Write a simple service / library that provides sharding info for user homedirs

berkeley-dsep-infra / data8xhub

Infrastructure for creating & maintaining the data8x JupyterHub

BSD 3-Clause "New" or "Revised" License

11 stars 5 forks source link

Write a simple service / library that provides sharding info for user homedirs #5

Closed yuvipanda closed 6 years ago

yuvipanda commented 6 years ago

We will have N NFS servers, each of which can serve a capacity C_n users. We need a high performance, non-racy and simple way of doing the following:

For a given user, fetch what host their homedir is
If the user is new, assign them to a specific host based on some metric (least loaded, probably)
If we perform a migration, update the user info so it directs clients to the new location

It also needs to perform at least some sort of authentication, split for reads and writes.

All this also needs to be fairly race free, and we should have a plan for backing up the data + reconstructing it from scratch if we lose it.

yuvipanda commented 6 years ago

Brainstorming this a bit more, it looks like the data structure we need to maintain looks like a min heap of sets. Each set represents a shard, and we can always add new users to the top set (since it has the smallest number of users currently). To find where a user is, we would have to do a O(n) operation, checking for set containment across all the objects. However, n is usually small (maxing out at a few hundreds?) and I think the simplicity of this design makes it more worthwhile.

I strongly suspect that I can turn this into a simple RDBMS design that I can then implement on postgresql.

yuvipanda commented 6 years ago

A single table design might be enough, with the following columns: id, name, shard.

To add a new item, we simply do something along the lines of:

INSERT INTO items(name, shard) VALUES(:name, SELECT shard FROM items GROUP BY shard ORDER BY count(shard) LIMIT 1)

We can then read the value of the shard. This also lets us use the transactional capabilities of postgres (or sqlite or anything) to prevent races. I believe we can index this properly so this is quite fast.

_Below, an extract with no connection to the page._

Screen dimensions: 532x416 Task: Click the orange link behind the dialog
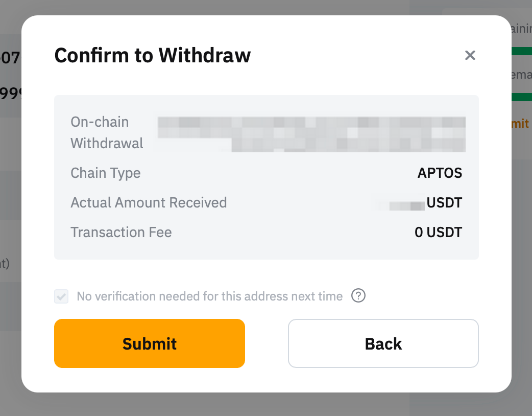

Finding out which shard an item belongs to is also a trivial SQL query now.

This is much simpler than my previous comment about datastructures :D

yuvipanda commented 6 years ago

Also note that with this we no longer set 'capacity' for a shard. All shards are counted to be unlimited capacity, but we will always only assign new users to the shard with the smallest number of items - thus equalizing the number of users per shard over time. This also means that if we run out of capacity, users might get assigned to shards that are already 'full' - which might be quite bad if not planned for properly.

yuvipanda commented 6 years ago

In our config, we'll hook into this from the spawner to figure out where to place the user.

yuvipanda commented 6 years ago

Also this can totally be a python library rather than a service! Since all the locking is done at the db level, that'd be totally fine...

yuvipanda commented 6 years ago

wheee, I've a sharder object now!